Dataset entries:
╔══

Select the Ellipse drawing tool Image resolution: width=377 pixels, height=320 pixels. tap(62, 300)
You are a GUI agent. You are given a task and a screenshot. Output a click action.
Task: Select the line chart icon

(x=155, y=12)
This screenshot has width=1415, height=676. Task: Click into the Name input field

╚══
╔══

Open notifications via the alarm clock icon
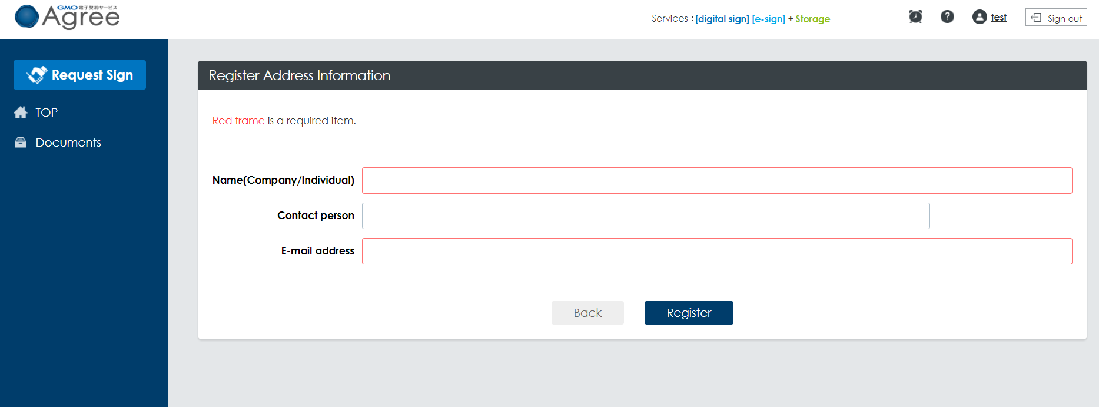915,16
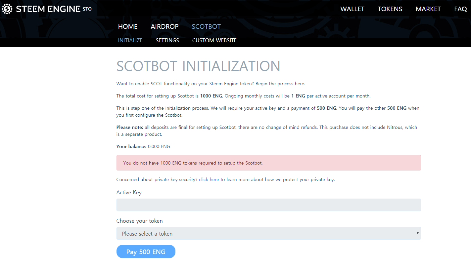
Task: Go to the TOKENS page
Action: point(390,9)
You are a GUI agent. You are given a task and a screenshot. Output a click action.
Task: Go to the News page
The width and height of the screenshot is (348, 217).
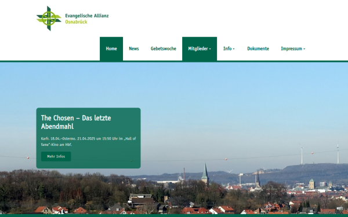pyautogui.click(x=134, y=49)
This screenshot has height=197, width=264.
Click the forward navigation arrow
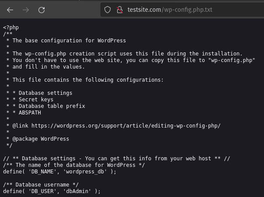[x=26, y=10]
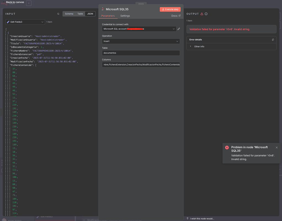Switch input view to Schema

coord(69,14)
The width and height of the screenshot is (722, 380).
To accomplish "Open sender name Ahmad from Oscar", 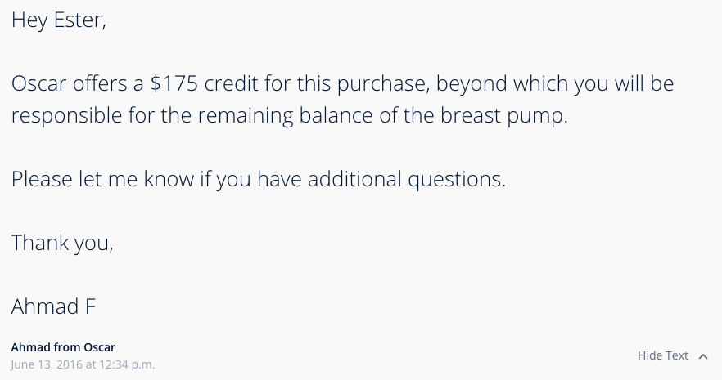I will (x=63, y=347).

╚══

● Work to be completed
Your answer should be the lines above from the one containing "Task: Select the line chart icon" through the one containing "This screenshot has width=1415, height=676.", copied exactly and with both ends kept.

● Task answer
Task: Select the line chart icon

(x=155, y=12)
This screenshot has width=1415, height=676. Task: Click into the Name input field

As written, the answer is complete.